- **Assignment**: Write out every record again, exactly.

*** Begin section ***

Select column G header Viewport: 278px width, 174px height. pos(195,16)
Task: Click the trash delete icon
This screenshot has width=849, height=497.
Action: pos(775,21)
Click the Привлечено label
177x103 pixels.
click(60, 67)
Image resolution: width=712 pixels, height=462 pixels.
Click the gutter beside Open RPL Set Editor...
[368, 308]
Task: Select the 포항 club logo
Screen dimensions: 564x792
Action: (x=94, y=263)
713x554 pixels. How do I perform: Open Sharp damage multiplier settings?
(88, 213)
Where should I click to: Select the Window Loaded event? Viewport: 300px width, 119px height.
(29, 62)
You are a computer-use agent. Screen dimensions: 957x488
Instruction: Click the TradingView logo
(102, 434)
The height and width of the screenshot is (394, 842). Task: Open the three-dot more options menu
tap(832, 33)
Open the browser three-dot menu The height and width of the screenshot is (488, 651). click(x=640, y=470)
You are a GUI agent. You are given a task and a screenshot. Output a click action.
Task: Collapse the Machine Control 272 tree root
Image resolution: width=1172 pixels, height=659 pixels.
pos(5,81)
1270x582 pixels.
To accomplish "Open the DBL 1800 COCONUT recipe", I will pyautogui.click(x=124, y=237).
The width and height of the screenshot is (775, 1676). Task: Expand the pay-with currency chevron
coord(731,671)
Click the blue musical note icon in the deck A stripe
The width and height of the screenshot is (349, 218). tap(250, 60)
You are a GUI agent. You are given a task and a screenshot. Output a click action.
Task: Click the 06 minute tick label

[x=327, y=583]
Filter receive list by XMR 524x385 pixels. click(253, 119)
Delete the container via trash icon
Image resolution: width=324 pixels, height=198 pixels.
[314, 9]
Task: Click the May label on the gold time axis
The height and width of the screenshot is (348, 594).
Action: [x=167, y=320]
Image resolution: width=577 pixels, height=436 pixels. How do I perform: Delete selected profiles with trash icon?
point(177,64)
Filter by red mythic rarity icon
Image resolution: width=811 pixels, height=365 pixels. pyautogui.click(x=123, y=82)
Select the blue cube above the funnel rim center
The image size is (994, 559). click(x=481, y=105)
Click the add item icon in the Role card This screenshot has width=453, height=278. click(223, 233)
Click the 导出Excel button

*** End section ***

- **Answer space**:
Select column G header Viewport: 278px width, 174px height. pos(195,16)
Task: Click the trash delete icon
This screenshot has width=849, height=497.
Action: pos(775,21)
Click the Привлечено label
177x103 pixels.
click(60, 67)
Image resolution: width=712 pixels, height=462 pixels.
Click the gutter beside Open RPL Set Editor...
[368, 308]
Task: Select the 포항 club logo
Screen dimensions: 564x792
Action: (x=94, y=263)
713x554 pixels. How do I perform: Open Sharp damage multiplier settings?
(88, 213)
Where should I click to: Select the Window Loaded event? Viewport: 300px width, 119px height.
(29, 62)
You are a computer-use agent. Screen dimensions: 957x488
Instruction: Click the TradingView logo
(102, 434)
The height and width of the screenshot is (394, 842). Task: Open the three-dot more options menu
tap(832, 33)
Open the browser three-dot menu The height and width of the screenshot is (488, 651). click(x=640, y=470)
You are a GUI agent. You are given a task and a screenshot. Output a click action.
Task: Collapse the Machine Control 272 tree root
Image resolution: width=1172 pixels, height=659 pixels.
pos(5,81)
1270x582 pixels.
To accomplish "Open the DBL 1800 COCONUT recipe", I will pyautogui.click(x=124, y=237).
The width and height of the screenshot is (775, 1676). Task: Expand the pay-with currency chevron
coord(731,671)
Click the blue musical note icon in the deck A stripe
The width and height of the screenshot is (349, 218). tap(250, 60)
You are a GUI agent. You are given a task and a screenshot. Output a click action.
Task: Click the 06 minute tick label

[x=327, y=583]
Filter receive list by XMR 524x385 pixels. click(253, 119)
Delete the container via trash icon
Image resolution: width=324 pixels, height=198 pixels.
[314, 9]
Task: Click the May label on the gold time axis
The height and width of the screenshot is (348, 594).
Action: [x=167, y=320]
Image resolution: width=577 pixels, height=436 pixels. How do I perform: Delete selected profiles with trash icon?
point(177,64)
Filter by red mythic rarity icon
Image resolution: width=811 pixels, height=365 pixels. pyautogui.click(x=123, y=82)
Select the blue cube above the funnel rim center
The image size is (994, 559). click(x=481, y=105)
Click the add item icon in the Role card This screenshot has width=453, height=278. click(223, 233)
Click the 导出Excel button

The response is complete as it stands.